Las castañeras aparecían en los tebeos que leíamos de chicos. Cuando el otoño andaba cerniéndose sobre nuestras correrías infantiles, prestos a ponernos las katiuskas para chapotear en los charcos que habrían de entretener nuestro camino al colegio. Cuando el invierno griseaba entre celliscas y brumas ateridas, mientras nos parecían tan cercanas las castañeras de los tebeos, seguramente porque algunas ocupaban esquinas estratégicas, sin evitar ni mucho ni poco los airones gélidos.

Sentadas sobre sus banquillos desvencijados, sobre sus rodillas un saco desgastado, sobre el que se apilaban las castañas, bruñidas, relucientes, para ser sajadas una pizca con la puntilla afilada, con parsimonia, bien abrigada la vieja castañera, menuda, enlutada, atenta a su tarea, mientras aguardaba los esporádicos clientes, para echar un puñao de castañas asadas, por unas pesetillas, por más bien pocas, en un cartucho de papel de estraza, para poder ser albergadas en los bolsillos, ahora en uno luego en otro y así ir templando las manos.

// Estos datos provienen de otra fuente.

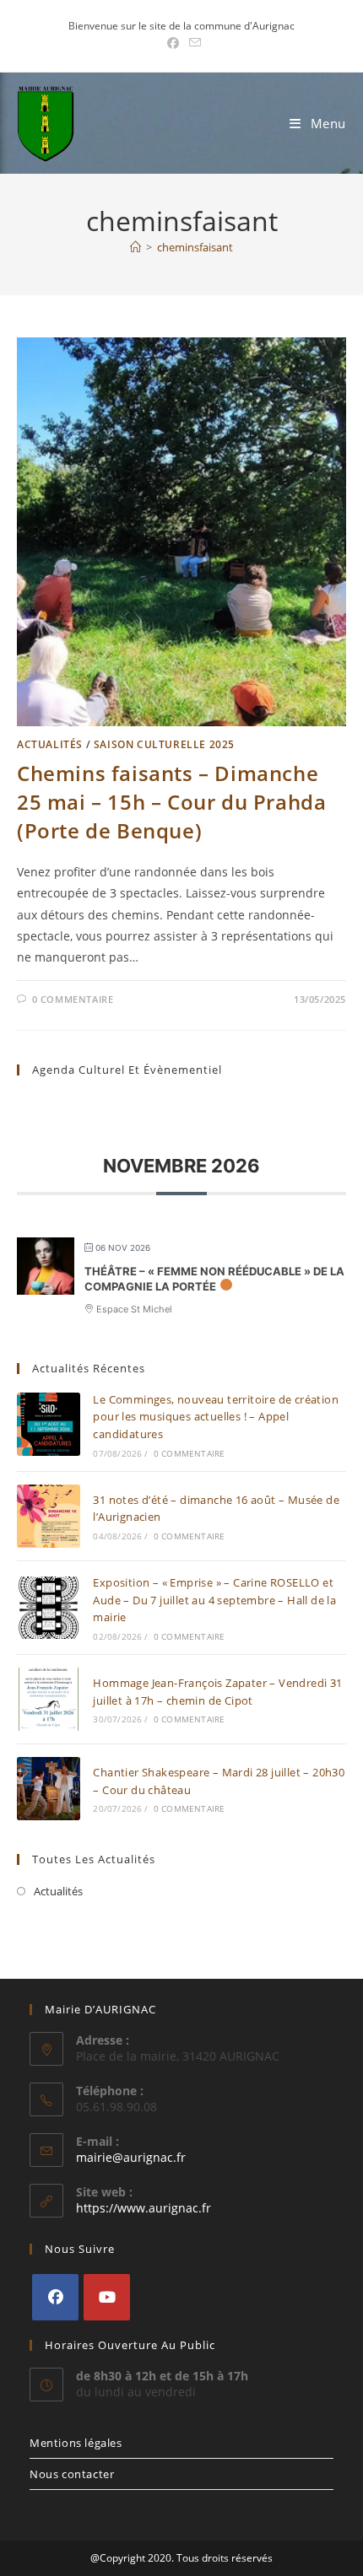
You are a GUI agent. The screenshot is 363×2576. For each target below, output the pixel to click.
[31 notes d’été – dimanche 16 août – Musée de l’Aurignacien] (48, 1516)
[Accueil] (135, 247)
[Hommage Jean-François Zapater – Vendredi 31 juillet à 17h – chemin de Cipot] (48, 1699)
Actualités (50, 744)
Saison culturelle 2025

Castañeras pues de tebeo, castañeras de nuestra infancia.

Pero las castañas aguantaron y aguantan. Modestas, nutritivas y sentimentales. Tal vez arcaicas, inevitables en los rigores invernales. Desde los puestos de castañas que vuelven a reencontrarse en sus esquinas de costumbre. Sin evolucionar demasiado, porque perderían la esencia de su sabor ancestral, porque nos queremos que se pierda, porque su asado ha de ser como se ha sabido hacer desde hace tantos y tantos inviernos.

Aunque la castaña también asista a su reivindicación, tras haber sobrevivido en las peores condiciones, por unas perrillas un cartucho de una docena de montaraces frutos.

Desde "les marron glacé", tan sofisticado como inasequible, hasta el puré de castañas acompañando un buen guiso de caza como guarnición insuperable.

Inolvidables en cualquier caso los magostos en el monte, asando las humildes castañas sobre las brasas incandescentes, esos frutos de invierno, postre modesto en las mesas más corrientes, deslumbrandio de hogar reunido la degustación de las agradecidas castañas.

Mientras permanecen en la memoria colectiva las castañeras de entonces, mientras siguen los humos cálidos y fragantes de hoy que, sujetos a la tradicción, anuncian los recalcitrantes puestos de castañas asadas que no se rinden buscando el sustento de las familias dedicadas a tan amable oficio.